Monge Han: Eu penso, mas como eu sempre penso em publicar, na minha cabeça eu sempre penso em páginas, mas o Webtoon é muito melhor para ler on-line. Lendo webtoon eu percebo que você vai só rolando a página e é muito bom. Eu ainda quero fazer algo assim, mas é difícil, porque eu fico pensando que se eu fizer algo assim e levar para uma editora, será que ela vai achar que é complicado para adaptar ou será que eu mesmo [vou]? Porque eu acho muito legal e justamente se eu fizesse webtoon, eu teria umas ideias muito loucas de uma páginas super longas puxando várias coisas para botar na página, é muito difícil. Então a única coisa que não me fez fazer isso ainda foi pensar nessa adaptação para o impresso.

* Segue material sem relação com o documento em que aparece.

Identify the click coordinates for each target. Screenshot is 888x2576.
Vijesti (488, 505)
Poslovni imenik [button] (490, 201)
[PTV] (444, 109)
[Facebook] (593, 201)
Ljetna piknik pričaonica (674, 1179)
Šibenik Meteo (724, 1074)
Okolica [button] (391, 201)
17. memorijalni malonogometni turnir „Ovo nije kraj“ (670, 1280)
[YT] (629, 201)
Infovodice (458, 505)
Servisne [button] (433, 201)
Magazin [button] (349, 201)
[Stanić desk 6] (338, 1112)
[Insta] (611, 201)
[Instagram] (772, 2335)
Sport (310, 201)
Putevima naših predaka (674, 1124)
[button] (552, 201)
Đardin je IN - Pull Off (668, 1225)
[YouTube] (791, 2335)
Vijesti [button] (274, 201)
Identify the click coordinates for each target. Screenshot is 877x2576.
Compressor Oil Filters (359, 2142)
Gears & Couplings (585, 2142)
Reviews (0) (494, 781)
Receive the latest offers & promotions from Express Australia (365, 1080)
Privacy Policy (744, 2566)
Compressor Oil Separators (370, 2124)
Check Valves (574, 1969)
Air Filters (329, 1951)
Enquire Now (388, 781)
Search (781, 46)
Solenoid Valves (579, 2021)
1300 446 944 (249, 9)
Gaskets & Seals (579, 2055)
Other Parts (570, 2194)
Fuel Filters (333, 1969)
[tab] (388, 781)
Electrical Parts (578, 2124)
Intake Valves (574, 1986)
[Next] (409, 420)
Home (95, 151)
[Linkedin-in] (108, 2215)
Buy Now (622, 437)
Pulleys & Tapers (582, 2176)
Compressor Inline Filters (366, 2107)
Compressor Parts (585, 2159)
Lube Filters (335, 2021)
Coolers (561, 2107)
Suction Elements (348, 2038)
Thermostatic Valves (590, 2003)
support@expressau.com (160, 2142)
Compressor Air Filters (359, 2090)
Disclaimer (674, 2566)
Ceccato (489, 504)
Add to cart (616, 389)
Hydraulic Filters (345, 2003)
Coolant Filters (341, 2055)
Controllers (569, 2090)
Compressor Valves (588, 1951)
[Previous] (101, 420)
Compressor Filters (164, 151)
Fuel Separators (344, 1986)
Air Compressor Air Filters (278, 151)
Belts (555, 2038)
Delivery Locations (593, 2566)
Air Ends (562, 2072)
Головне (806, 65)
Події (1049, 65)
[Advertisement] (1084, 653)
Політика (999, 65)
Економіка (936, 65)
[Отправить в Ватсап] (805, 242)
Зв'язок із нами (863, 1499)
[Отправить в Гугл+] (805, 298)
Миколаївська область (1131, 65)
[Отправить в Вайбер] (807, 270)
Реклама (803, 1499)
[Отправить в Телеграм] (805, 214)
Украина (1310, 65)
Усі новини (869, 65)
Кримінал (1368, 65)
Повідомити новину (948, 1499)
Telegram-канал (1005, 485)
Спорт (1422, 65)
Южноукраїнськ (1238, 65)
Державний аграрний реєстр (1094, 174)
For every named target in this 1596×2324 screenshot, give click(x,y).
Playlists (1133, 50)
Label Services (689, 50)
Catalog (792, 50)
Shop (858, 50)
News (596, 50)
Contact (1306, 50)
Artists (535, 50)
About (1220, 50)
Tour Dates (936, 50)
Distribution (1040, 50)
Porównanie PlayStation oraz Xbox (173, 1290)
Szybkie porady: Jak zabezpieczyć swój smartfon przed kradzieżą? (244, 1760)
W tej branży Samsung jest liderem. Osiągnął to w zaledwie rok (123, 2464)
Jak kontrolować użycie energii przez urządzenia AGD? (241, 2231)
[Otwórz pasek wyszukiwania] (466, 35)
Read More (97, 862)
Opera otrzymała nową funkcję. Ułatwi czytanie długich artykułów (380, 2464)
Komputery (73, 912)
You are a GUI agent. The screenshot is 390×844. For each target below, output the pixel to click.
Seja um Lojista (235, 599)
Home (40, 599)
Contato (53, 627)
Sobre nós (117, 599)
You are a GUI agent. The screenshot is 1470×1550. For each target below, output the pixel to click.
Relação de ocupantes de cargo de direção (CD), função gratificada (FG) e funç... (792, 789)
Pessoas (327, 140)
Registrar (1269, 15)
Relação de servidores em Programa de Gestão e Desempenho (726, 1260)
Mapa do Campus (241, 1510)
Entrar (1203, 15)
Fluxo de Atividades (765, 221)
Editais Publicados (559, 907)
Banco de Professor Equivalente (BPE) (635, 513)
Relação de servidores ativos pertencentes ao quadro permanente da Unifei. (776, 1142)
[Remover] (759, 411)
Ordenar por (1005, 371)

KoreaIN: Você pode dar algum spoiler sobre o livro novo, Daruma, com o lançamento previsto para 2024?
Monge Han: Eu estou muito animado de fazer porque Daruma é um quadrinho onde os protagonistas e os vilões são asiáticos brasileiros. Eu não queria fazer um quadrinho com asiáticos brasileiros lutando contra o opressor branco, porque acho que ficaria piegas e também eu acho que nem sempre o asiático brasileiro tá na posição de herói no Brasil. O livro não vai abordar isso diretamente, mas a metáfora por trás do que eu quero falar é um pouco isso. Como o asiático brasileiro com consciência racial quer se posicionar em relação a políticas públicas em relação ao racismo no Brasil mesmo. Nós, pessoas amarelas, já temos um embate moral desde quando nascemos, porque somos racializados mas temos acesso a alguns espaços mas não todos. A gente é permitido em alguns espaços mas não todos, porém, podemos usar esses espaços para falar sobre o racismo não só contra pessoas amarelas mas com outras etnias também. Ou alguns amarelos podem simplesmente ficar quietos e usufruir o melhor que puder e até reforçar o status quo. Quando a gente olha para políticos, pessoas influentes, percebemos que eles nunca vão tocar nesse tema porque isso não vende, e porque realmente não é interessante. Mas hoje vemos muitos amarelos que, apesar da exposição, tipo a atriz Ana Hikari, tem coragem de falar e de se posicionar. Tem esses dois lados e quero muito representar isso nos personagens, que serão asiáticos brasileiros de São Paulo, mas a história em si vai ser de ação e aventura.